Interrogé en 2020 par l’hebdomadaire Marianne sur la nature du libéralisme en demi-teinte pratiqué par Emmanuel Macron, l’historien Lucien Jaume voit dans le chef de l’État le successeur du libéralisme autoritaire de Guizot. 

 

De quel libéralisme Emmanuel Macron est-il le nom ? Pour l’historien Lucien Jaume, pas de doutes, le Président se situe dans le giron d’un autre historien, François Guizot, président du conseil des ministres durant la Monarchie de Juillet. Au XIXe siècle, deux conceptions du libéralisme s’affrontent en France. Le premier courant, celui de Madame de Staël et de Benjamin Constant, se méfie de l’État, prône la liberté de l’individu et estime que la Constitution devrait permettre au citoyen de poursuivre l’État en cas d’abus. Le second, dont Guizot sera la figure de proue, est un libéralisme impulsé par l’autorité étatique.

« Ce libéralisme élitiste et autoritaire s’est en fait assez bien accordé avec l’histoire française, celle d’un pays où l’Etat a précédé et construit la nation, où l’administration occupe un rôle central. »

Lucien Jaume juge que cette dichotomie libérale réside dans les conditions objectives d’exercice du pouvoir. Pour parer les complots qui le visaient, Guizot s’était accommodé de l’appareil d’État pour mener à bien une politique autoritaire mais économiquement libérale. Cette pratique du pouvoir a tout de même suscité de vives réactions chez les libéraux de l’époque comme le rappelle l’historien, « Guizot était traité de traître au libéralisme en 1834, lorsqu’il a quasiment interdit la liberté d’association ».

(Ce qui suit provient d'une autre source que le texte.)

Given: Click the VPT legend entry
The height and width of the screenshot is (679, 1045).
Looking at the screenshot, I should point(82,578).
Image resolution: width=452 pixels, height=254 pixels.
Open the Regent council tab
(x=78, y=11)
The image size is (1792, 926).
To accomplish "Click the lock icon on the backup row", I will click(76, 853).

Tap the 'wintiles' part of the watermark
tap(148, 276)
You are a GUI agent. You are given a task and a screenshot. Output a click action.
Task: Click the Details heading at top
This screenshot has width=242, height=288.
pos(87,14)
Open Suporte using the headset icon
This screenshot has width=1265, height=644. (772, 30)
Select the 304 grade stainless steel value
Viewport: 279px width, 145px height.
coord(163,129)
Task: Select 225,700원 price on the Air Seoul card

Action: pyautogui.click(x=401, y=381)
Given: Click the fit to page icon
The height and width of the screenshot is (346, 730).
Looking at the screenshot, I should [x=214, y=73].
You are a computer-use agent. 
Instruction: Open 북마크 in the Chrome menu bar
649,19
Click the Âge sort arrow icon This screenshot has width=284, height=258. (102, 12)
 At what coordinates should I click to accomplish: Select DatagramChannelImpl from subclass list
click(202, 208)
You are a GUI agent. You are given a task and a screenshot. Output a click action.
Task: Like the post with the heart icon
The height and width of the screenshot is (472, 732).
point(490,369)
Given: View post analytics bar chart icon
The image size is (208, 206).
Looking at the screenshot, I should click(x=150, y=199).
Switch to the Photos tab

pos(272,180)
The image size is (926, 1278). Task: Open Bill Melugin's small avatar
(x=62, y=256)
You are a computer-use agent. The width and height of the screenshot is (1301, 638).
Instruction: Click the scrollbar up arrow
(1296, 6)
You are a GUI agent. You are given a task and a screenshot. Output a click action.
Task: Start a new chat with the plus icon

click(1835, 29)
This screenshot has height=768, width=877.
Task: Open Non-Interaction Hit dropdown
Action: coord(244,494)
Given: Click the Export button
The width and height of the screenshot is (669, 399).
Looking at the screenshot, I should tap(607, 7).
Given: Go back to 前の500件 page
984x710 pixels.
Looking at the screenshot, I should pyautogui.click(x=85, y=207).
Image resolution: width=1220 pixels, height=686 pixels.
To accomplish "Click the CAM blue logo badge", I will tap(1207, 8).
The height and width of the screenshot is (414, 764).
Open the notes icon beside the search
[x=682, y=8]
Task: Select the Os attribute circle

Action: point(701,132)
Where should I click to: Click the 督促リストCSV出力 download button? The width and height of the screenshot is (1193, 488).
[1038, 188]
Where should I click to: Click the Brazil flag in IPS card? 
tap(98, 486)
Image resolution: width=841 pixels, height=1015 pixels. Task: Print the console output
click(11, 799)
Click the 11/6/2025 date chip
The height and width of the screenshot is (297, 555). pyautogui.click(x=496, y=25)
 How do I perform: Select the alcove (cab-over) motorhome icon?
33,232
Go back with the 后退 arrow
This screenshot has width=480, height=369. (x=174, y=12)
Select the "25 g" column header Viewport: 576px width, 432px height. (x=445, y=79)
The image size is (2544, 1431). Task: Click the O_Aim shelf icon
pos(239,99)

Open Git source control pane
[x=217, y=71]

Pour Lucien Jaume, le rognement des libertés politiques au profit des libertés économiques, que l’on pourrait percevoir chez Emmanuel Macron, n’a rien d’une anomalie considérant les spécificités françaises. L’Etat ayant préexisté et façonné la nation française, l’idée d’imposer le libéralisme par sa main au gré du pouvoir exécutif et de l’administration s’est opéré de façon intuitive pour les hommes politiques et chefs d’État d’obédience libérale. Il n’est ainsi guère étonnant, pour l’historien, qu’Edouard Balladur et Valéry Giscard d’Estaing aient placé leur pratique du pouvoir sous le patronage de François Guizot.

« Tocqueville soulignait avec raison que la tradition française était très portée vers l’égalité, que la liberté était regardée comme une valeur très aristocratique. Ce n’est pas la tradition britannique : là-bas, l’Etat a une fonction utilitaire. En France, l’Etat fait vivre la nation […], quelqu’un qui promet d’aller vers plus d’égalité sera toujours plus écouté qu’un autre qui assure plus de liberté. »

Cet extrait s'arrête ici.